• _What you have to do_
What lines in the records below mention "Given"? List them all.

• _Input data_

***

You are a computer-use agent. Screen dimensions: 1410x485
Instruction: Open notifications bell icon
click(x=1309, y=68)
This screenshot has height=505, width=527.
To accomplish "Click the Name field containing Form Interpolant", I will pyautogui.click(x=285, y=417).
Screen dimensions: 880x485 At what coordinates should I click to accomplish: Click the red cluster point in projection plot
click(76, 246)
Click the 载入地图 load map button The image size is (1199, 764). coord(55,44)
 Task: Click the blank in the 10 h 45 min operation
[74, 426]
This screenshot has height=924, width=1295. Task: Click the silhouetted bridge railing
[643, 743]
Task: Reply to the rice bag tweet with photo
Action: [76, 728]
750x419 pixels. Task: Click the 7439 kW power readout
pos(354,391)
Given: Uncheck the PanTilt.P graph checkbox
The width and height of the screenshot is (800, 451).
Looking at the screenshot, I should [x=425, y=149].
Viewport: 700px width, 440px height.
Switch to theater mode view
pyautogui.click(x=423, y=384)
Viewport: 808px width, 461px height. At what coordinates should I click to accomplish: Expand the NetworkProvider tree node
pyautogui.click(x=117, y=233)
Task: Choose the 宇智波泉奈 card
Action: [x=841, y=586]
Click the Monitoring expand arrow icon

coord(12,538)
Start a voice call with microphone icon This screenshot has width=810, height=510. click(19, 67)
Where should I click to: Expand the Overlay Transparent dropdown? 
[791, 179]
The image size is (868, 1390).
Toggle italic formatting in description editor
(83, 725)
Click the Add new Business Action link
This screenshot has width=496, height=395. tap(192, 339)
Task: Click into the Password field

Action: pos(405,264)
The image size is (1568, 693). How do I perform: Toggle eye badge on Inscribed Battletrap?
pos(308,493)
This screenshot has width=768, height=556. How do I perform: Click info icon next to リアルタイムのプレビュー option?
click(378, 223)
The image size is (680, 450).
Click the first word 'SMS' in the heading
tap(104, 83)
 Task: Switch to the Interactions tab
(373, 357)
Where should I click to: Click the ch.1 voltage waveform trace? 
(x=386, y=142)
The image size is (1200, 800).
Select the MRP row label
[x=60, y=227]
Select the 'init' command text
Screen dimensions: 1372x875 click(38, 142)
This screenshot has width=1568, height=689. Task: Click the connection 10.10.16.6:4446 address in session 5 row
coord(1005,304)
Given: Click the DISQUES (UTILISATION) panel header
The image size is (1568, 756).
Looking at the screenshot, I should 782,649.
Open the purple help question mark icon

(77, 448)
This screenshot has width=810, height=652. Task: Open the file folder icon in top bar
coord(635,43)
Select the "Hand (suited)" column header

***

• _Your solution_
Given: Uncheck the PanTilt.P graph checkbox
Given: Click the DISQUES (UTILISATION) panel header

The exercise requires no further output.